His mind was determined on calm. It was his blood which sent the pulse through his fingers to hers. He could not stop it, and he saw her recognise it for what it was. The Byzantine eyes smiled. She said, ‘Take me, then. Take me the way you took Katelina.’

He dragged his hand away, and stood up; then, more slowly, picked up and threw over one shoulder his wet, crumpled mantle.

‘I took her under a waterfall, as I remember,’ he said. ‘But we’ve done that part, and I’d rather not get wet again. I thought I’d go now. Will you ask Umar to bring you home?’

‘The Timbuktu-Koy will be angry,’ she said. When he opened the door, noise and light streamed into the room.

‘He will be ashamed,’ Nicholas said. ‘His son behaved badly. But in time, when the old man has gone, there will be no one else to protect Timbuktu against Akil.’ He stopped and said, ‘I am sorry. I hate this. You should have filled me with drink, and it would be over with.’

‘It is over,’ she said. He could not see her face. ‘Isn’t it?’

‘Is it?’ he said. ‘Then you are lucky.’

He didn’t look for Umar before he left, or for Godscalc, or for Zuhra, or any of the gentle, austere, witty friends he had made in the last weeks.
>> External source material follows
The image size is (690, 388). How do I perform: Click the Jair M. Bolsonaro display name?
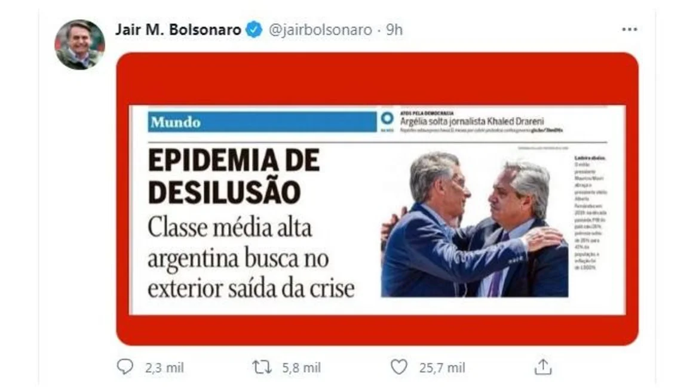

Friends of the mind, whose attentions made it unnecessary to pamper the body. Until tonight.

He walked to his quiet house through crowded African lanes, and ensconced himself behind veils in his chamber, his drying clothes cast aside, his flesh oiled with sweat in the heat. He lay open-eyed, listening to the lions grumbling in the ether, and watching the light from the summer storm flicker over his walls. Much later, he heard the sudden rush of rain falling. He imagined the palace, with its flowers drenched and its lamps all put out, and the carnival rising to its glorious, animal pitch, with young bodies weaving and dancing in the tepid, bountiful rain. His door opened.

He thought it was Godscalc. Then he thought it must be Akil’s girl, although he had dismissed her because she had revived the old, the constant, the inconvenient hunger. When rain-splashed flesh slid against his, he flung out an arm.

It met warm, unbound hair: European hair. He drew a breath, and a palm was laid on his mouth. ‘I am not here,’ said Gelis; and touched him with a thumb and four fingers without possessing, without surely possessing an inkling of what she had unleashed.

Chapter 31


IT WAS April rain which visited Timbuktu in the course of that night: warm and irregular, evaporating almost as soon as it touched the hot earth, the drifting sand, the baked clay carapaces of airless, intimate chambers.

The April rain fell, too, on Madeira, but in token of a moist and sluggish retreat: the mild, wet season was ending, and flowers were springing again from the bottomless tilth: orchids and lilies, brooms and buttercups, the carpets of white and gold immortals and rose-coloured groundsel; the new green of cane plants and vines. Gregorio sometimes thought, if you thrust a toe into the soil here, a foot would grow, and a calf and a knee. Only he, lying hearing the rain, was solitary and sterile.

Towards the end of the month, he rode, as he often did, to the sea cliff at Câmara de Lobos and gazed south. Four months ago he had looked and seen the great ragged sails of the roundship Ghost, beating her laborious way into home waters, and had ridden to Funchal to meet her, with the results he had tried to send to Nicholas.

The roundship had arrived empty, because – so they said – her master had been entitled to deliver, but not to buy merchandise. Gregorio didn’t believe it. No one, familiar with the way Nicholas worked, would take that for anything but a stratagem. But if it was, where was the money they were desperately waiting for?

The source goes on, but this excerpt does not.